She looks straight up the “stairs” to the top of the lighthouse.
“Daddy, those aren’t stairs!”
“Nope,” the lighthouse steward tells her, “two ladders are what will take you up.”
“Think you can do it,” I ask.
She just smiles and begins to climb.
We’re inside Oak Orchard Lighthouse Museum, perched right on the junction of two waters, one great and one little - Lake Ontario and Old Orchard Creek. We’re tooling through North-Western NY, winding our way home, searching for shells, and snacks, and swans, and water; we’ve found all those things here - a tiny harbor in a tiny town with a tiny lighthouse.
And a bell, a bell up top that Little Bean desperately wants to ring. She climbs up, in flip-flops, rung by rung and I follow behind to catch her if she falls. I need not worry though, she fears heights no more than she fears bugs or water or trampolines.
At the first level, where the bunk for the lighthouse operator was located, we pause to catch our breath.
Technically, this lighthouse is only 14 years old. It is a historically accurate reproduction of the original lighthouse that stood sentinel here from 1870 to 1916, when a late December storm washed the building into the lake.
We finally make it up to the top and sure enough, a golden bell with a long rope pull awaits. She hesitates to ring it.
“Is mommy looking,” she asks.
I peek out the lighthouse window. My wife is sitting on a bench in the park below enjoying the garden.
“Hang on,” I say. I take out my phone and call her.

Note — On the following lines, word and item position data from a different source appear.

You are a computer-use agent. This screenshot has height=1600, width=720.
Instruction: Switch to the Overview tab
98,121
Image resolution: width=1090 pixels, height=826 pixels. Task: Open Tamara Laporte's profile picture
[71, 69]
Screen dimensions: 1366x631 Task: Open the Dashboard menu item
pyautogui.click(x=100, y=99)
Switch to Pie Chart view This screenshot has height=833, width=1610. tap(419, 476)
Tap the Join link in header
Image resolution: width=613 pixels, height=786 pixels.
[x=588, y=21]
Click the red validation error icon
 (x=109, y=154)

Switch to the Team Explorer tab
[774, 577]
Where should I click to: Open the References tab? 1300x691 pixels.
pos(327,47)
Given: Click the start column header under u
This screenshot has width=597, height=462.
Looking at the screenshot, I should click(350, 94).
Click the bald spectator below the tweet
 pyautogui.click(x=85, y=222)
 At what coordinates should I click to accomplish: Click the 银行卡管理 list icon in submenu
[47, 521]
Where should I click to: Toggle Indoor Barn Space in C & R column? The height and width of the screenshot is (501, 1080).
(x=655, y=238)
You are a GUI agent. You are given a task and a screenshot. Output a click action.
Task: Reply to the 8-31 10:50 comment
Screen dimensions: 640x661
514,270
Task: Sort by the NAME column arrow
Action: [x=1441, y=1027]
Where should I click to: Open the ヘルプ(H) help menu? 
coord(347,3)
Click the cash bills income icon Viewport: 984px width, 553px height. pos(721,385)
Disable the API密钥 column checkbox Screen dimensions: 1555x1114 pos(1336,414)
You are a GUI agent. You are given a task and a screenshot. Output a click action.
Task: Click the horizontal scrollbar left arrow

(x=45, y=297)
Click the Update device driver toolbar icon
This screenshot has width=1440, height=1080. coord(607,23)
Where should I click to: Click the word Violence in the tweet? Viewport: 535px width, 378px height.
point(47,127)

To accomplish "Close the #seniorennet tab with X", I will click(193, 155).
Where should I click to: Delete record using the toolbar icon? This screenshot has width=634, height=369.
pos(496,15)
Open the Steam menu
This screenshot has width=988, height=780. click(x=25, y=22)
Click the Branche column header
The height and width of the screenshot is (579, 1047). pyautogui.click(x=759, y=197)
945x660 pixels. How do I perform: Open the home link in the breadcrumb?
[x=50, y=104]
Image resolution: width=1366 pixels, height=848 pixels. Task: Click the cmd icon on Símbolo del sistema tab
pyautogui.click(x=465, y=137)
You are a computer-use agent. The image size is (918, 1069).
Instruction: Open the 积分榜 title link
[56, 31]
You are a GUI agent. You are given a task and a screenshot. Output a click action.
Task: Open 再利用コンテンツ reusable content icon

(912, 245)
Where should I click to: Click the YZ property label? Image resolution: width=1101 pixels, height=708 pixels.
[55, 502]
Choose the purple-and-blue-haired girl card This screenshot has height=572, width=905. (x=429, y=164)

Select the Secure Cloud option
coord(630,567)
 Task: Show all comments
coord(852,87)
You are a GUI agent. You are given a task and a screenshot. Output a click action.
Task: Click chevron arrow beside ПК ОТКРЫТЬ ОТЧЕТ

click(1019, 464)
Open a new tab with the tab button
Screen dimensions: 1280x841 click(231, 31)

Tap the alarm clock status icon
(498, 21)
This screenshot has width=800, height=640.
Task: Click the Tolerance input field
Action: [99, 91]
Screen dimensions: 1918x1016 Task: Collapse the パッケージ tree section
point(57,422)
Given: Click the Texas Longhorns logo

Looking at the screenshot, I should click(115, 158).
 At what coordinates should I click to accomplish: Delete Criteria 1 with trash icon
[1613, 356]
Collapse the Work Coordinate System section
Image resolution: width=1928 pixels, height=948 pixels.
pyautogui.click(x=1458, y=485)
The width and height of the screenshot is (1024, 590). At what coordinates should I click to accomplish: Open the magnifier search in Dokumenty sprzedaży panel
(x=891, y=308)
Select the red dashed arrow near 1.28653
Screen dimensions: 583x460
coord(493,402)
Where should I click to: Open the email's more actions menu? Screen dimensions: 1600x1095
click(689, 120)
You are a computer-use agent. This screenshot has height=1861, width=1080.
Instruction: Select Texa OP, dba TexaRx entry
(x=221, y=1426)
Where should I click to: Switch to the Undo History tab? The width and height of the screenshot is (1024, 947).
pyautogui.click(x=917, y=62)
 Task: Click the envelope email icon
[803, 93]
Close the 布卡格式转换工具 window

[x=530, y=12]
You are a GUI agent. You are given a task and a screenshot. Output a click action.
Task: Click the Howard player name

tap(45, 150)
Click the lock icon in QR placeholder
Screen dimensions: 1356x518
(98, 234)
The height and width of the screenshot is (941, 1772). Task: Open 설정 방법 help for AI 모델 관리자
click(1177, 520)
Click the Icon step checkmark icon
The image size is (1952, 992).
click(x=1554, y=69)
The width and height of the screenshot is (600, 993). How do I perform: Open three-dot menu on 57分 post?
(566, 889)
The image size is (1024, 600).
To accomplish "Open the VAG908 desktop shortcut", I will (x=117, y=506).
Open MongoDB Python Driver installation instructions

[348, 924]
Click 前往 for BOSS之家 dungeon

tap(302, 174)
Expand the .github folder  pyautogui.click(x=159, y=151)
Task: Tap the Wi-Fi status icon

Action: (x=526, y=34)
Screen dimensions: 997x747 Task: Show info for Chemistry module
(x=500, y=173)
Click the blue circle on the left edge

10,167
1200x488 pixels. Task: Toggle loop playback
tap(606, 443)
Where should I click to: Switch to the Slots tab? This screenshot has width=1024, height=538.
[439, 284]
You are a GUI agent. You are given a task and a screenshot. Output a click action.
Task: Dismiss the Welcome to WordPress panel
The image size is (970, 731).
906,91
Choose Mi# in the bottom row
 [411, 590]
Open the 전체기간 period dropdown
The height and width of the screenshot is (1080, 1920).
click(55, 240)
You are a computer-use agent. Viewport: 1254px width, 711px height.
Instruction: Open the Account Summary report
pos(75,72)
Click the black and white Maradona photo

When she picks up, Little Bean shouts, “Listen mommy” and gives that bell such a ringing! The sound echoes off the harbor. Tourists all look up. The seagulls take flight!
“Oh my,” my wife says.
But Little Bean can’t hear her, over her peals of laughter, there in an old repo lighthouse by a great lake with the thunder of the harbor bells still ringing in our ears.
Loved the story! Loved Uma's photo!
Beautiful picture of Uma and the lighthouse! Makes me want to go!! So much to see in “this” part of the continent!